A rede de cafeterias Starbucks foi uma das primeiras a reagir contra Trump. No dia seguinte ao comunicado, o presidente Howard Schultz elaborou um projeto para contratar 10 mil refugiados ao longo dos próximos cinco anos, nos 75 países onde a rede atua. À DINHEIRO, a empresa afirmou que “os clientes do Starbucks são atraídos pelos valores que propagamos. Sempre fomos um lugar de inclusão, diálogo e oportunidade, oferecendo muito respeito a todos.” O que não se esperava, porém, era que após se opor à medida anti-imigração, a empresa passaria a receber críticas de eleitores do Republicano, que planejaram um boicote coletivo contra a rede de cafeterias. Mesmo com a repercussão negativa, a Starbucks não voltou atrás de sua posição.

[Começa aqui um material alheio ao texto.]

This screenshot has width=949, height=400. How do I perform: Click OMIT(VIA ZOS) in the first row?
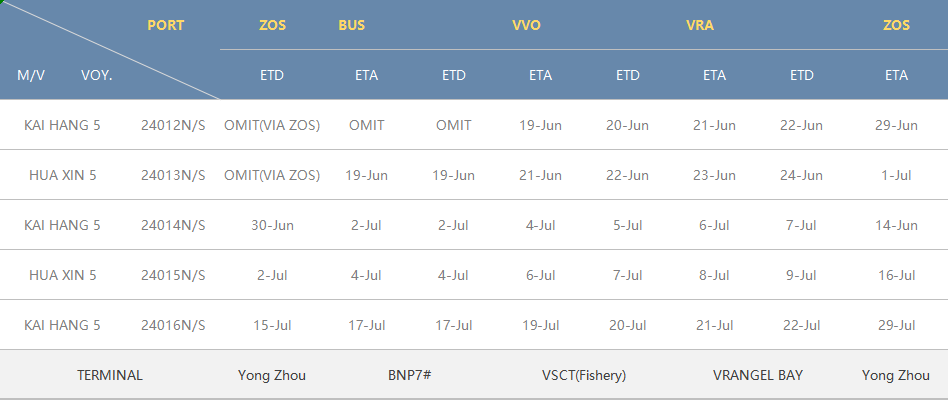272,125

RETALIAÇÃO: depois de o CEO do Uber, Travis Kalanick, ter sido considerado aliado de Trump, aplicativo foi boicotado por usuários
RETALIAÇÃO: depois de o CEO do Uber, Travis Kalanick, ter sido considerado aliado de Trump, aplicativo foi boicotado por usuários (Crédito:Divulgação)

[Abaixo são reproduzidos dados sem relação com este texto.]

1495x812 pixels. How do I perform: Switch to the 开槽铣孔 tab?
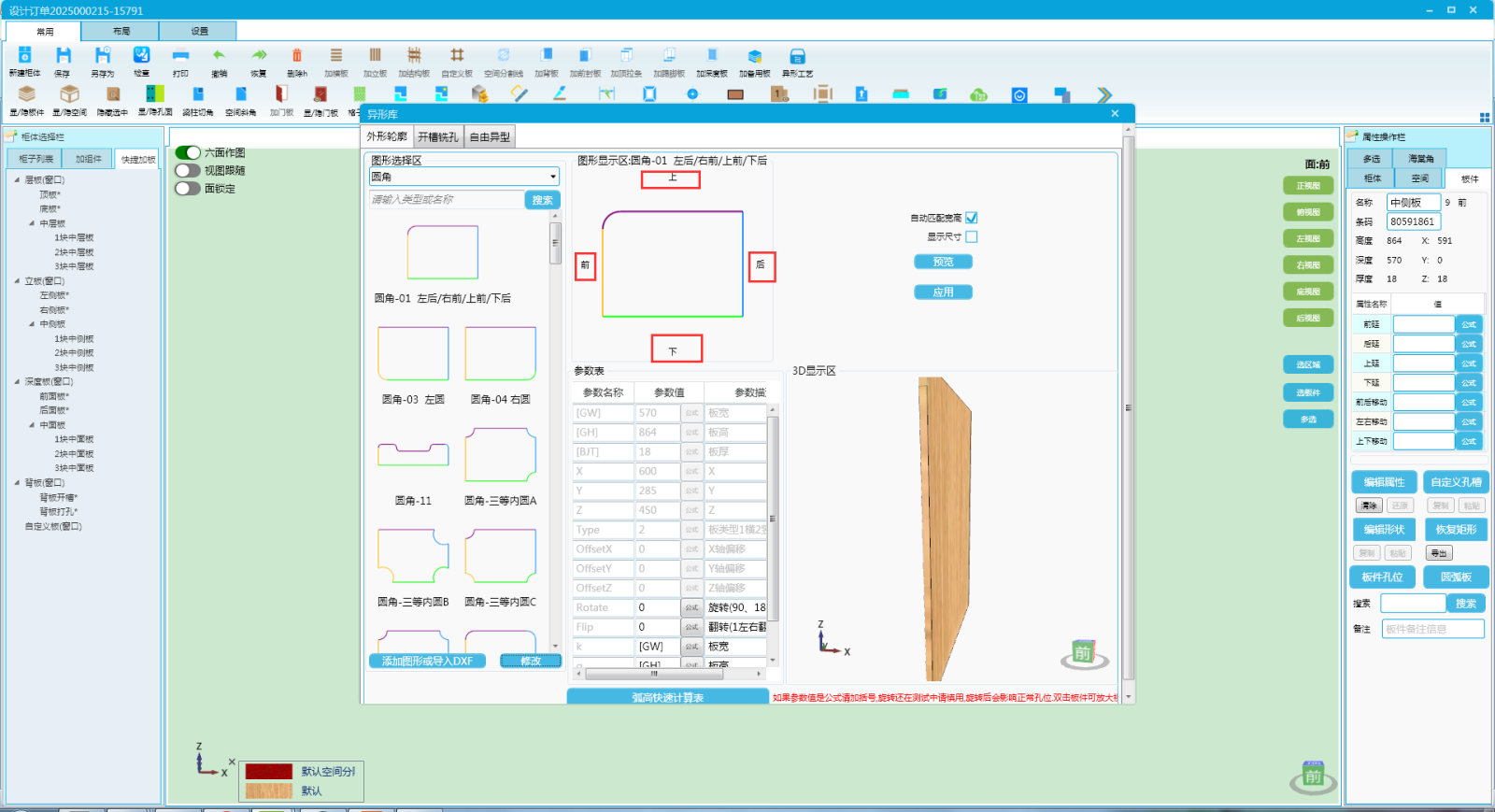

Por outro lado, a decisão intempestiva de Trump gerou uma reação oportunista. No sábado 28, enquanto os taxistas de Nova York faziam greve contra a medida de Trump, o aplicativo de transporte coletivo Uber baixou o preço de sua tarifa. Houve uma reação imediata e um boicote coletivo à startup nas redes sociais, com a hashtag #DeleteUber, incitando outras pessoas a apagar o aplicativo. A empresas ficou numa situação delicada e o presidente Travis Kalanick teve de se retratar e mostrar que era contra a política de imigração de Trump. Por isso, ele decidiu deixar o conselho de consultoria econômica, criado pelo presidente com os principais empresários do país.DIN1004-trump6

“Participar do grupo na Casa Branca não era para endossar a agenda do presidente, mas, infelizmente, fui mal interpretado e por isso deixo o cargo”, disse Kalanick. Os EUA são o principal destino da maioria dos imigrantes (leia quadro “Principais destinos”) e os impactos que essa medida pode causar no mercado de trabalho e na economia do país são vastos. O Instituto de Políticas para Imigração alerta que há 50 mil profissionais de saúde imigrantes que trabalham nos EUA. Desses, 17 mil são dos sete países proibidos por Trump. O Instituto Wilson México, por exemplo, estima que a relação de dependência de trabalho entre americanos e mexicanos seja de cinco milhões de pessoas.

Enquanto isso, a consultoria McKinsey fez um estudo para avaliar os impactos que os imigrantes, quando bem inseridos na sociedade, podem trazer à economia global. De acordo com a análise, o incremento ao PIB global chegaria a US$ 1 trilhão ao ano, decorrente do aumento de produtividade. “As empresas e a sociedade americana têm solidariedade aos que ali vivem e contribuem para o desenvolvimento do país”, diz Roberto Spighel, CEO da consultoria Morar EUA, que auxilia brasileiros que querem abrir empresas no país. “Os Estados Unidos são o país mais democrático do mundo e os decretos que Trump está promovendo ferem todos esses princípios.”